October 22, 2023 In Consultancy

Appointment of Transnet Interim Board, a missed opportunity


The Cambridge English Dictionary’s definition of interim is “temporary and intended to be used or accepted until something permanent exists”. The challenges at Transnet are astronomical and very serious allegations of corruption and mismanagement have been reported widely in the press. One would’ve thought that a permanent or rather long-term solution would be implemented to arrest the further deterioration of our national asset. As a shareholder in Transnet, and all other SOC’s for that matter, it boggles my mind as to why we need an interim board at Transnet and other critical assets like Prasa, which also recently appointed an interim board.

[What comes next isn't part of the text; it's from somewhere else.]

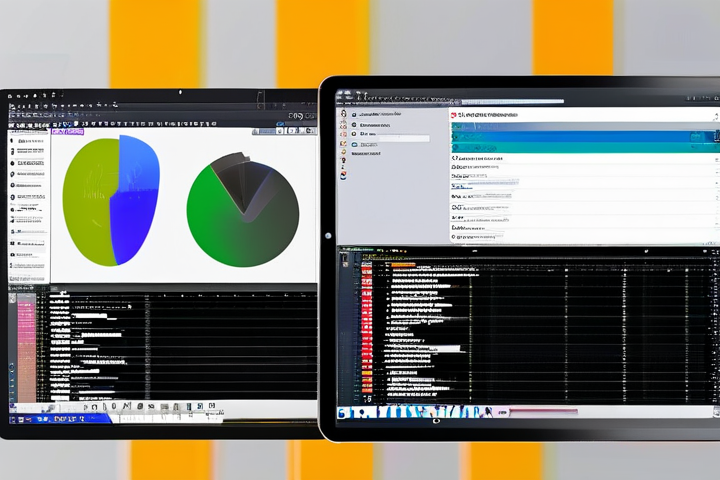Image resolution: width=720 pixels, height=480 pixels.
Task: Click the olive green slice of left pie chart
Action: [x=88, y=200]
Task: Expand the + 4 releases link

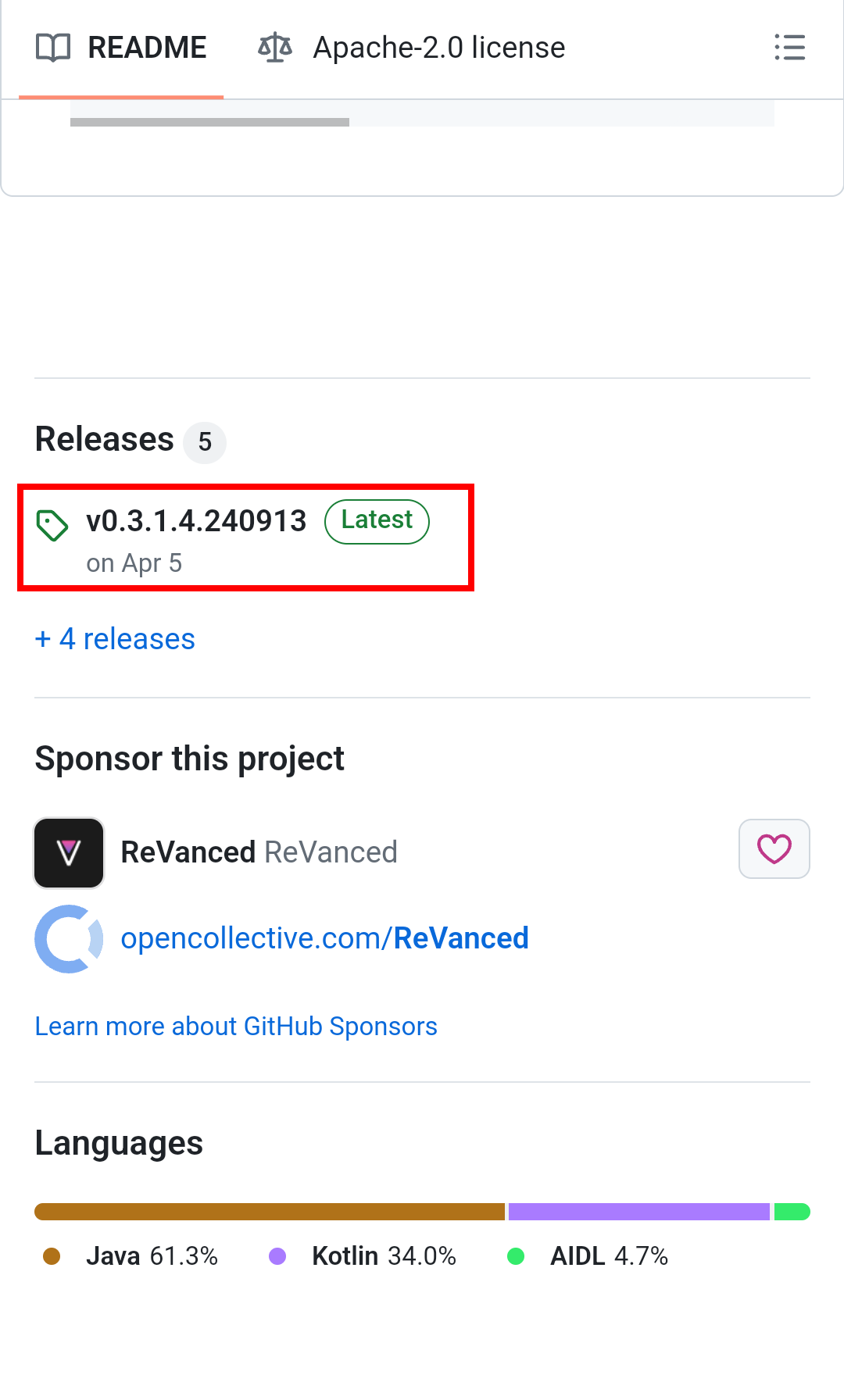Action: 115,639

One could argue that an interim board is inherently hamstrung, and that its effectiveness may not produce the desired outcome i.e. stability and effectiveness. Recent history has demonstrated that in order to weaken an organization, one simply needs to weaken its leadership. This could be achieved by either appointing weak leaders, or in the alternative appoint leaders with limited or no authority. The interim board falls into the latter category since it is “temporary” by nature and will therefore not have the bold authority required to act swiftly and decisively in a crisis situation.

The problem with interim boards

Having sat on an interim board before, one remembers the state of paralysis created by this scenario. It results in boards being incapable of reaching critical decisions around appointment of the CEO and executives in general, resolving critical challenges and enforcing performance plans. This is because the interim board is disadvantaged by its mere “temporary” nature. Effectively the shareholder will be involved in day to day operations as the board must constantly get the shareholders’ approval on execution of plans.

In such an environment, the Shareholder should rather place the entity under administration (business-rescue) rather than appointing an interim board. Of course, the shareholder does not intentionally limit the powers of the interim board, but it is a natural consequence arising from temporary appointments. As demonstrated by the multitudes of “acting” CEOs, CFO’s, “Acting-this” and “Acting-that” etc. which has a direct impact on service delivery.

A further challenge with the interim appointments is the fact that by nature, a board and executives will jointly plan a medium to long-term strategy and agree on the direction of the company and the expected performance outcomes. This does not function well in an interim board scenario as your planning will not be aligned to specific timelines as you may be removed at any time before the achievement or not of the stated objectives. This has the effect of creating a vacuum in terms of performance, and such boards will inadvertently focus on short term victories e.g. focusing on corruption investigation only or mainly, at the expense of other critical outcomes which in the main are the core business of the company.

Rising to the challenge

South African SOC’s and entities in general are facing very serious challenges, mostly around service delivery and execution of business plans. We therefore need decisive and action-oriented leadership that will have full authority and mandate to execute programmes and contribute towards economic development. We will not achieve this unless we have decisive action from the shareholder in appointing properly constituted boards with authority and the capacity to turn-around these institutions. Anything else is merely a “papering over the cracks” history is therefore bound to repeat itself.

SA has the experts and professionals from all industries that can be appointed to these boards, we need to find these people and place them where their expertise will add value to our companies and country. Interim boards create an impression that we are incapable of finding the right people and we should therefore have a “start-stop” approach to leadership. This will not accelerate the economic growth that we so desperately need. I appeal to the shareholders Ministries to appoint properly constituted boards and change the narrative of maladministration and corruption to one of vison and execution!

Ronny Mkhwanazi LLM (International Business Law) Manchester, UK. Is a Corporate and Trade law expert, specialising amongst others, in Corporate Governance and Legal Compliance. Ronny is an avid writer on Corporate law and a sought-after trainer of Boards and Executives of companies on governance and trade law matters.